Several other international students spoke on the condition of anonymity to avoid threatening their student visa status. They described this moment at Harvard as a doubly difficult: Already under threat of losing their visas — like more than 1,800 international students and recent graduates reportedly have nationwide, prior to the administration’s reversal this week — they’re also at the school that Trump is most closely scrutinizing.

One international law student said she won’t walk near protests, has taken down her social media profiles or made them private and looked into finishing her degree abroad. She keeps emergency hotline numbers and her passport with her at all times in case she is approached.

“I have no disciplinary record. I have no criminal record. I have nothing. And I’m a good student,” she said. “And, sure, I care about things, but that’s why you come to law school.”

An international environmental studies student said they now plan to leave the country once they finish their degree.

“I’m just trying to protect rivers and waterways and the environment,” they said, “and I don’t feel particularly wanted here.”

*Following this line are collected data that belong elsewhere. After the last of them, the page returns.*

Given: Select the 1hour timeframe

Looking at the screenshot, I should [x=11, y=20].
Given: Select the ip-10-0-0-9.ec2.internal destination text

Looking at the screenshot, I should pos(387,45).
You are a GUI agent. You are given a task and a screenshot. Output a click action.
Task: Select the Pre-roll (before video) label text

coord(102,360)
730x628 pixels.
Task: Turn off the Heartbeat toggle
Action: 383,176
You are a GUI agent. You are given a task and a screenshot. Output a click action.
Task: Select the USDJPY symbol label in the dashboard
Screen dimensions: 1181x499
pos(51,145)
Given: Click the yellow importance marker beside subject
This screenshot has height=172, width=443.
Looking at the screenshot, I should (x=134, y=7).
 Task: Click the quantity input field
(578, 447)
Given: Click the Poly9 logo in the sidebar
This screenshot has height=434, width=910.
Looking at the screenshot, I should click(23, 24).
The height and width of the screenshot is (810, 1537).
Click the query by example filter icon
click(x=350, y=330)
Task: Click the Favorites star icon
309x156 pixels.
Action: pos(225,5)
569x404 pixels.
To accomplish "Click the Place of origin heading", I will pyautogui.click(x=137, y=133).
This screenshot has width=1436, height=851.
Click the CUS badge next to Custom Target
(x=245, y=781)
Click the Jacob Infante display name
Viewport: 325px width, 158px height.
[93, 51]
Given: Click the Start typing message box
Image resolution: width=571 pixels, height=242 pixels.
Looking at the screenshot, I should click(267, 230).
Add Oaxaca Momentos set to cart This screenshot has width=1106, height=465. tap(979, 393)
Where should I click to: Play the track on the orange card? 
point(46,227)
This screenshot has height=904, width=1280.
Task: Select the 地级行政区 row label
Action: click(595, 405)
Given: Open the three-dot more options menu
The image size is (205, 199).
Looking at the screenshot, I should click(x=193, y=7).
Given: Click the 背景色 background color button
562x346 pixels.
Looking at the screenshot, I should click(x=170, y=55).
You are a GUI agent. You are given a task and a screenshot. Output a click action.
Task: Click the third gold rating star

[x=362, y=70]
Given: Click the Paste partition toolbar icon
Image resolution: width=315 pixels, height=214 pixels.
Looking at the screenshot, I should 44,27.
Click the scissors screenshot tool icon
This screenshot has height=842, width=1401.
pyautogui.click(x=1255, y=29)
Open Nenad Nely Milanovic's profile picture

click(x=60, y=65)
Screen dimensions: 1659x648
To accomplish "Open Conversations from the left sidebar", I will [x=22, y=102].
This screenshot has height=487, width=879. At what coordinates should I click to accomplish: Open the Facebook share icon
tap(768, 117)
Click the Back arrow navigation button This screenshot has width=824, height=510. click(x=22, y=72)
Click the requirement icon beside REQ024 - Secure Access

They regularly have to visit different states to conduct surveys but say they are now more fearful of travel.

“Just having the Harvard international student label on me,” they said, “it makes me a lot more anxious about being around airports or being around security.”

A Palestinian flag hangs from a building on the Harvard campus on April 24.
A Palestinian flag hangs from a building on the Harvard campus on April 24.Lucy Lu for NBC News

An undergraduate international student who attended last year’s Harvard encampment and got doxed for their pro-Palestinian activism said they moved off campus and stopped attending classes in person for two weeks, triggered by the detention of Tufts University graduate student Rumeysa Ozturk. They have canceled an academic trip to Europe and skipped out on iftars during Ramadan — communal meals where Muslims break their fast during the Islamic holy month — worried that ICE might target such gatherings.

“I don’t feel safe at all being around protests and voices, which actually kills me from the inside, because I want to go there, and I want to voice my opinion,” they said.

Though some students applauded Harvard’s stand against Trump, others have mixed feelings about the school’s response thus far. 

Three students said the university had already acquiesced to some extent, even before the April 11 letter. They pointed to the firing of the Center for Middle Eastern Studies’ faculty heads, suspending the Harvard Divinity School’s long-standing Religion, Conflict and Peace Initiative, and pausing the School of Public Health’s research partnership with a Palestinian university.

Harvard didn’t respond to questions about these concerns. But Masoud, of the Harvard Kennedy School, said he thought those changes would have happened even if Trump hadn’t been elected.